BEGIN Data for processing
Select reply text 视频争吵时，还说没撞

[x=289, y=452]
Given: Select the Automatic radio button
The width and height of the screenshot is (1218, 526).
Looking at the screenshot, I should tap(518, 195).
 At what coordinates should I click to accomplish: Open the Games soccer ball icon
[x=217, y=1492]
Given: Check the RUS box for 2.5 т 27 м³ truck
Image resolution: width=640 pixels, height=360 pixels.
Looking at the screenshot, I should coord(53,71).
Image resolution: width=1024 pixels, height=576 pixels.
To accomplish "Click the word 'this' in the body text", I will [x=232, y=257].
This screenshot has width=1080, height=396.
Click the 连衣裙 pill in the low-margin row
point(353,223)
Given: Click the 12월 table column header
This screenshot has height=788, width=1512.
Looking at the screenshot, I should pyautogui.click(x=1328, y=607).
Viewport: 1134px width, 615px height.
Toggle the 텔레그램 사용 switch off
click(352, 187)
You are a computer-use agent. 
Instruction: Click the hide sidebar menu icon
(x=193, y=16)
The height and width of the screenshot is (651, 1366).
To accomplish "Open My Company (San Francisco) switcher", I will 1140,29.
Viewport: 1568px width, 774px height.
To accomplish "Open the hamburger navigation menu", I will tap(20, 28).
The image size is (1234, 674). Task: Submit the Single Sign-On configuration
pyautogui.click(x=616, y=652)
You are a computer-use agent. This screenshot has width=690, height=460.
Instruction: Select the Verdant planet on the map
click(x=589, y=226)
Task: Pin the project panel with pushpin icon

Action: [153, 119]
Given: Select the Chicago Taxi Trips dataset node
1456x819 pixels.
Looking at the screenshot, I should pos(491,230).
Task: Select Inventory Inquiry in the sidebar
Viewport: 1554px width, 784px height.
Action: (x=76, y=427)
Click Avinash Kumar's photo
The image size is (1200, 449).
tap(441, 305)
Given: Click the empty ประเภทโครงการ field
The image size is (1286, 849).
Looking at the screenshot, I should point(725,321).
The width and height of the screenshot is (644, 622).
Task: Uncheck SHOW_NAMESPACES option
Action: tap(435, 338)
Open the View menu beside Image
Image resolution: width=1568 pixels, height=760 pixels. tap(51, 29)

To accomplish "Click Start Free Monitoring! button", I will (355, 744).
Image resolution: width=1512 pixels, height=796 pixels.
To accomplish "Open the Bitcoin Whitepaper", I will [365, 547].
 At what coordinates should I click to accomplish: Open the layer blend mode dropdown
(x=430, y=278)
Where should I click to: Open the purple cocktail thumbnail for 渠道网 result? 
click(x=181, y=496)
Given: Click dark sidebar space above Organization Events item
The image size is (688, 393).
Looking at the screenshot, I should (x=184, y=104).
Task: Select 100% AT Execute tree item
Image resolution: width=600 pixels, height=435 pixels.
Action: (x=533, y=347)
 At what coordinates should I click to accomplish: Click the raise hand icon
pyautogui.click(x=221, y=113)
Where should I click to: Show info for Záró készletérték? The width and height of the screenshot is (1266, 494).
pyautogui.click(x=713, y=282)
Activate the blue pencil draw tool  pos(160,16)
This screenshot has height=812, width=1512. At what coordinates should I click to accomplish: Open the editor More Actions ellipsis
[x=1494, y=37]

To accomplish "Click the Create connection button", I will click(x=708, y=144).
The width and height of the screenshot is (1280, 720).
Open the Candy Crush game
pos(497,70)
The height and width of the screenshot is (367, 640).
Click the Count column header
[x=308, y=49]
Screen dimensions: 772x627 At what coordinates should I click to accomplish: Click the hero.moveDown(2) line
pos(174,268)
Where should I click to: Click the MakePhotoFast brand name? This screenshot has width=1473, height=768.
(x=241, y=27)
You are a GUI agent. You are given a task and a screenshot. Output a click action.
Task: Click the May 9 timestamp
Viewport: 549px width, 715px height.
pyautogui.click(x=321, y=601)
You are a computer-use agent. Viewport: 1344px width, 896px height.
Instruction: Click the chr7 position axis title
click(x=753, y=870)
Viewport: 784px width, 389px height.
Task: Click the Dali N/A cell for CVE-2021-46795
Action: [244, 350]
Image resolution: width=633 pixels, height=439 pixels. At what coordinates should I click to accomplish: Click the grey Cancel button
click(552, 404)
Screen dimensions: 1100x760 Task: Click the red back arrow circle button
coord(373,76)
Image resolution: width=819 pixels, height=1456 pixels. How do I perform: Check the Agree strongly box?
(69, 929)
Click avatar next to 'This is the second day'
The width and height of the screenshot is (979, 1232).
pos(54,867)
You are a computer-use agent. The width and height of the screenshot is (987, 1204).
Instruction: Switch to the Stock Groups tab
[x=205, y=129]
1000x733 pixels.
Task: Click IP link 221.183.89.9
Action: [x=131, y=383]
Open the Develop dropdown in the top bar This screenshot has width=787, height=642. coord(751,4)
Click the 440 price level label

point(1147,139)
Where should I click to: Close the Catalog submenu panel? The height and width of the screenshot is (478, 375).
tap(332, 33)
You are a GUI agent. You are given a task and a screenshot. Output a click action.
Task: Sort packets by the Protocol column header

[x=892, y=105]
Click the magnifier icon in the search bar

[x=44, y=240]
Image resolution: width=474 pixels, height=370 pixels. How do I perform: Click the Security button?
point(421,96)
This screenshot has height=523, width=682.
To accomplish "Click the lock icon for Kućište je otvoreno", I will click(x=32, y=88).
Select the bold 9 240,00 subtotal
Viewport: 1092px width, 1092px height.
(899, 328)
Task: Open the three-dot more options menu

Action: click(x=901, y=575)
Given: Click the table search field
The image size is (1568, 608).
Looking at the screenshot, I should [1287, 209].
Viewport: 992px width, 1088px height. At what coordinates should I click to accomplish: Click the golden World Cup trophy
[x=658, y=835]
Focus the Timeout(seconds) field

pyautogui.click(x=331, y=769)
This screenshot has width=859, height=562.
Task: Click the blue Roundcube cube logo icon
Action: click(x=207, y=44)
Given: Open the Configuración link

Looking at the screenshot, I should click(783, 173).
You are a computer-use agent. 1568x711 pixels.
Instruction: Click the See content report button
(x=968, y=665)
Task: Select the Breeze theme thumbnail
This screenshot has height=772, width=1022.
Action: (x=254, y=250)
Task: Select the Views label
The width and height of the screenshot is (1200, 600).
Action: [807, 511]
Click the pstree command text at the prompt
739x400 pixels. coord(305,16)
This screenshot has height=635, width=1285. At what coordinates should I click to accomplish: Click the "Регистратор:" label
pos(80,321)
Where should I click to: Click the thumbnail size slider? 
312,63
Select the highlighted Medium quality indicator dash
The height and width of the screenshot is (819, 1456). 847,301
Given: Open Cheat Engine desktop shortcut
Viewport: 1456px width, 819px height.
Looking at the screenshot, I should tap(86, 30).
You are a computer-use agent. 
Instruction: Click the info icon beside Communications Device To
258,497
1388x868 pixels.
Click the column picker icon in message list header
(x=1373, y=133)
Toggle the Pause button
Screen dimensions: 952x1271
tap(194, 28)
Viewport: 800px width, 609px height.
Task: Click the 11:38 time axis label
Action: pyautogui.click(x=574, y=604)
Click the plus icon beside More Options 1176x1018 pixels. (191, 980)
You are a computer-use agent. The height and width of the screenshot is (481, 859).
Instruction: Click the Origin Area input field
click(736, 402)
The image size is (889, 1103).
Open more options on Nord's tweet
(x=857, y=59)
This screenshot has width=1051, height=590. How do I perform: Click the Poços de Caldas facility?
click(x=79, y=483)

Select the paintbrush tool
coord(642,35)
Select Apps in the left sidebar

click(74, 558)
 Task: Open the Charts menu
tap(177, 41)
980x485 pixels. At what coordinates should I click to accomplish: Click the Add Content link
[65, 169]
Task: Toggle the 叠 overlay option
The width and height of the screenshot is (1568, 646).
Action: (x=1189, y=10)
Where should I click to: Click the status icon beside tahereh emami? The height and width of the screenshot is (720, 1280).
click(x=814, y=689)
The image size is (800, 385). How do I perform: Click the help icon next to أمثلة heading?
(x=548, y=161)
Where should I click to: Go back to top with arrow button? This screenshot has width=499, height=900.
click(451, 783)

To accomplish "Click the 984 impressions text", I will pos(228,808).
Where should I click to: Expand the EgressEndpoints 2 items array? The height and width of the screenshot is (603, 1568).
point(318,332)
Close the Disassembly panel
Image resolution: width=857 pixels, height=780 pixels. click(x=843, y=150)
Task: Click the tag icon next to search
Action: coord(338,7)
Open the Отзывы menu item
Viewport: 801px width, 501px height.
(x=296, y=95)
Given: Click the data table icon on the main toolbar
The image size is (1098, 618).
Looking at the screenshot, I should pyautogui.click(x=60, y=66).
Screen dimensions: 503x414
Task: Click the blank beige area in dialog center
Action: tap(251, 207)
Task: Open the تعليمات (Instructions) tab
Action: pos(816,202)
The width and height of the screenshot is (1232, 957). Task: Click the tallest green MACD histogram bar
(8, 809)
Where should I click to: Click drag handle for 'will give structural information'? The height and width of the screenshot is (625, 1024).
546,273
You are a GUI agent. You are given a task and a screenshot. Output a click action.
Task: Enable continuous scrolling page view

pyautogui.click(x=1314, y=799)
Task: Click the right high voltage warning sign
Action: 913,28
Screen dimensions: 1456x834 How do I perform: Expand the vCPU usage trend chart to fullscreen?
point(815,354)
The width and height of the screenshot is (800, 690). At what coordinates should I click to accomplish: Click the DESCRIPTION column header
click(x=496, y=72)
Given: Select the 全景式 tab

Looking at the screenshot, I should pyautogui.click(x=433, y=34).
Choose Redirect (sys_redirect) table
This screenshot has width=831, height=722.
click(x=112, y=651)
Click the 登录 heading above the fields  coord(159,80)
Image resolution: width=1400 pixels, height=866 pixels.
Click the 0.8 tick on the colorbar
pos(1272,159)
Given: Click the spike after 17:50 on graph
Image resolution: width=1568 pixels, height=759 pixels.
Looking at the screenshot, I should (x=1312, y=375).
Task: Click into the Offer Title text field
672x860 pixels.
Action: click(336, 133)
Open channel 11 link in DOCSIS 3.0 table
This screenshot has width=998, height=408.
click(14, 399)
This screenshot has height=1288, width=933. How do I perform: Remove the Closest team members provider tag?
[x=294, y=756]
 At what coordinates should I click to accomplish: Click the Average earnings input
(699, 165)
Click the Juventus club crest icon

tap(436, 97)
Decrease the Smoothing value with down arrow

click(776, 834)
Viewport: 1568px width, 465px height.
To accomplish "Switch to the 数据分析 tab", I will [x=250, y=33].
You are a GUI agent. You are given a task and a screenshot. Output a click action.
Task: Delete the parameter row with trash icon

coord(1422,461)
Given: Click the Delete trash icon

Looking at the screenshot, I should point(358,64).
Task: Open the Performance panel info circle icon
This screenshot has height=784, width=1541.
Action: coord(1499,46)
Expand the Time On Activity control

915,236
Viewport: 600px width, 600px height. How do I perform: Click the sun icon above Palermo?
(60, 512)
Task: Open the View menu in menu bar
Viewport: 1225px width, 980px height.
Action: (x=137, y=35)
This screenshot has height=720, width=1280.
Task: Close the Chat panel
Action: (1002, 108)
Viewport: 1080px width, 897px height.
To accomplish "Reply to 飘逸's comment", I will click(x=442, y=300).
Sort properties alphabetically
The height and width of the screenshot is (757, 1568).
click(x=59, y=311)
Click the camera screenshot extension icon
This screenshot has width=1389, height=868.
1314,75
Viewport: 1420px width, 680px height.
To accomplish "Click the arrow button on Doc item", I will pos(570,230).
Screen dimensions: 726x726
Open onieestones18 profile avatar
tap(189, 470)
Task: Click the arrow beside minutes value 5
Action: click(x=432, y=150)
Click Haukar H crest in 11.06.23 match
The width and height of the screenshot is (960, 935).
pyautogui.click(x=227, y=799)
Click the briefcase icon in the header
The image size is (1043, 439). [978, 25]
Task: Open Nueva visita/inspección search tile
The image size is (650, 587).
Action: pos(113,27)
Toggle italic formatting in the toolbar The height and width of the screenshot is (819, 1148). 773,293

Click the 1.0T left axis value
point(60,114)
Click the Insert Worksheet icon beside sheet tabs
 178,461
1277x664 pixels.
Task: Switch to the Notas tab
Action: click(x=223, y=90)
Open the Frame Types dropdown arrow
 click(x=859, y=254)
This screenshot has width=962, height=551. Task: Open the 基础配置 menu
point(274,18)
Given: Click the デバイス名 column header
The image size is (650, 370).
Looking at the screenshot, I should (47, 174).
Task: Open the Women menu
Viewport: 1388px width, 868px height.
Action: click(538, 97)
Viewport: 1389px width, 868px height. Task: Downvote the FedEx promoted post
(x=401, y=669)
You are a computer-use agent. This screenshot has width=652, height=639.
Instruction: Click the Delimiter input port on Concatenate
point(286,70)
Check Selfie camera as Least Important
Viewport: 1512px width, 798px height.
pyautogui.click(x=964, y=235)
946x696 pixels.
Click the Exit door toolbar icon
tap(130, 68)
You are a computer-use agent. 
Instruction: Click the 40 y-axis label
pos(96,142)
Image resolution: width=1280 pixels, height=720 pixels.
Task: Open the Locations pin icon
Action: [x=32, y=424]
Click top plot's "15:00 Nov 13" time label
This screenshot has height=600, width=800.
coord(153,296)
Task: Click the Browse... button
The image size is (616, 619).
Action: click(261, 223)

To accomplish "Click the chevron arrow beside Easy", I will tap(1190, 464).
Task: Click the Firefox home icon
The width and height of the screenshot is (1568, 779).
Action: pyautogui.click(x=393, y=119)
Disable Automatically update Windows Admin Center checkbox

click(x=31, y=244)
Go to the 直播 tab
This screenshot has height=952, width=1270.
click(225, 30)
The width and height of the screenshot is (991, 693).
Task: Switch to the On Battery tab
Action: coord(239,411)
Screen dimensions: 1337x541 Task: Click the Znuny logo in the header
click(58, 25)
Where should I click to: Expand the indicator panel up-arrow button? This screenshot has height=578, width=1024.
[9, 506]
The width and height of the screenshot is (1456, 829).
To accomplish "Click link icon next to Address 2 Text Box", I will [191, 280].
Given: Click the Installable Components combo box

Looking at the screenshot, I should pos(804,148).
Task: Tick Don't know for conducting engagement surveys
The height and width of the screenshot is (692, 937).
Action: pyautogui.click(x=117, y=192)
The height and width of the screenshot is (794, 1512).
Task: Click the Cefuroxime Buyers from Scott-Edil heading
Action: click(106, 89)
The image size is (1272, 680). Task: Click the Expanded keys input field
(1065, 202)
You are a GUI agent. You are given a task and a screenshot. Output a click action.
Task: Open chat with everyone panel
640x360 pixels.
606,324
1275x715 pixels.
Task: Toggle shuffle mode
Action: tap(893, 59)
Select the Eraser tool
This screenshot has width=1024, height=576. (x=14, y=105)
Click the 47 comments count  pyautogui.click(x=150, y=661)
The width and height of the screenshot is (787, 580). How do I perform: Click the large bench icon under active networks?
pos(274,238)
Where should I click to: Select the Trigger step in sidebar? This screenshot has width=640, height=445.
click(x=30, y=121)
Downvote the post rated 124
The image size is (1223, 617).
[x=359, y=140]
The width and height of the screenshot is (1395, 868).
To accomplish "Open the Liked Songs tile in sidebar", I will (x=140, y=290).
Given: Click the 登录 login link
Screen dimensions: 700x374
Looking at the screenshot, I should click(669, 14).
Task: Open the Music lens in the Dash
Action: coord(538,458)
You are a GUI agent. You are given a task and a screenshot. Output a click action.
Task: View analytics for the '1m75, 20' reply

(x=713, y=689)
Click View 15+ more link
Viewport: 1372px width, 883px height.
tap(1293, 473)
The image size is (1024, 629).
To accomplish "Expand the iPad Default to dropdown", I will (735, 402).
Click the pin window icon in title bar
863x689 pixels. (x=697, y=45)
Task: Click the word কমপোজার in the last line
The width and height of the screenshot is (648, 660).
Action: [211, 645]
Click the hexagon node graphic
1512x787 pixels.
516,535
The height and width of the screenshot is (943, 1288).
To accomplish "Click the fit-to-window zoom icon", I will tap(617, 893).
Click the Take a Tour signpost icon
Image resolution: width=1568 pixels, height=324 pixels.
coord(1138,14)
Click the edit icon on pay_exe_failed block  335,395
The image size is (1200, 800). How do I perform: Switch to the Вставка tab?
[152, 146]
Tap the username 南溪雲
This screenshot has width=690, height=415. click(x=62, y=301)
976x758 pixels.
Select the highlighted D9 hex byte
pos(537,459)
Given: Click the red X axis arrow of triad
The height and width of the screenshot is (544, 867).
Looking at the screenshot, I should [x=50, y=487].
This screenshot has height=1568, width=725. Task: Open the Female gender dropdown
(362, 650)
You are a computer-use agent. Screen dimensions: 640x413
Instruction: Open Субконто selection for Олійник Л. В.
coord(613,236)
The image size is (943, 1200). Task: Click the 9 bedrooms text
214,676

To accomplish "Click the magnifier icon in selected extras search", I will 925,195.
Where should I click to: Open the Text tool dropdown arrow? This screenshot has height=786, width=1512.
END Data for processing
Stated problem: Reproduce the stretch from the start of the entries through the line containing "point(353,223)", switching "Select" to "Choose" and leaving everything else unchanged.

Exercise response:
Choose reply text 视频争吵时，还说没撞

[x=289, y=452]
Given: Choose the Automatic radio button
The width and height of the screenshot is (1218, 526).
Looking at the screenshot, I should tap(518, 195).
 At what coordinates should I click to accomplish: Open the Games soccer ball icon
[x=217, y=1492]
Given: Check the RUS box for 2.5 т 27 м³ truck
Image resolution: width=640 pixels, height=360 pixels.
Looking at the screenshot, I should coord(53,71).
Image resolution: width=1024 pixels, height=576 pixels.
To accomplish "Click the word 'this' in the body text", I will [x=232, y=257].
This screenshot has width=1080, height=396.
Click the 连衣裙 pill in the low-margin row
point(353,223)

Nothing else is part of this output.